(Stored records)
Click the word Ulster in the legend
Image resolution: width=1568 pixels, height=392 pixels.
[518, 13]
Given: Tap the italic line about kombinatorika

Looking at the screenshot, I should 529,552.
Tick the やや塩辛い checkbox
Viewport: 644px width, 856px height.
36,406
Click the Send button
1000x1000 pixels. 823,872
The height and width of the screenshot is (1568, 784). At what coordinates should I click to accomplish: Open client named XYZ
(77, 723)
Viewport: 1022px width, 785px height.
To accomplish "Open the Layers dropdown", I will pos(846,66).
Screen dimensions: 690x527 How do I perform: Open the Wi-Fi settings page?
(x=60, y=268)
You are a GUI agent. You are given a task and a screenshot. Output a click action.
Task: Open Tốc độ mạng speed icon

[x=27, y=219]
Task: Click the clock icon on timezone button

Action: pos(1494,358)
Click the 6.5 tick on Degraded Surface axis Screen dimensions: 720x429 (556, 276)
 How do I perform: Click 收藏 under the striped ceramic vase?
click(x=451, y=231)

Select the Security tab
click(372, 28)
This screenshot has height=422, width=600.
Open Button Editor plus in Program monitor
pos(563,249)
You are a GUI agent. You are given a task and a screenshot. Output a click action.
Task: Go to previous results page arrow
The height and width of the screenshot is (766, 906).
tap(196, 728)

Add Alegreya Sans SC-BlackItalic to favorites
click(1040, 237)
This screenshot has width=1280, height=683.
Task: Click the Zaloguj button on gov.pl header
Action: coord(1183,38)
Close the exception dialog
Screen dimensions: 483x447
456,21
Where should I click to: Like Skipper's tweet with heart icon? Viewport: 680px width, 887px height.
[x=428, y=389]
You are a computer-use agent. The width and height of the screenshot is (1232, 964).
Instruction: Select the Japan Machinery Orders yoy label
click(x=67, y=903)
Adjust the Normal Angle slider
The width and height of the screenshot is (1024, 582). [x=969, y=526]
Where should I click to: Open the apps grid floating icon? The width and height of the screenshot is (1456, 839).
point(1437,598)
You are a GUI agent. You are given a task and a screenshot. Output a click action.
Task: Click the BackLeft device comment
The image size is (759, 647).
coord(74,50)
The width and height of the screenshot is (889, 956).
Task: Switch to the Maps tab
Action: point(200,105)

▸ **Task description**
Return only the lines between the one holding "Adjust the Normal Angle slider" and the one holding "Task: Click the BackLeft device comment", inclusive, exactly as they appear above.

▸ **Answer to the exercise**
Adjust the Normal Angle slider
The width and height of the screenshot is (1024, 582). [x=969, y=526]
Where should I click to: Open the apps grid floating icon? The width and height of the screenshot is (1456, 839).
point(1437,598)
You are a GUI agent. You are given a task and a screenshot. Output a click action.
Task: Click the BackLeft device comment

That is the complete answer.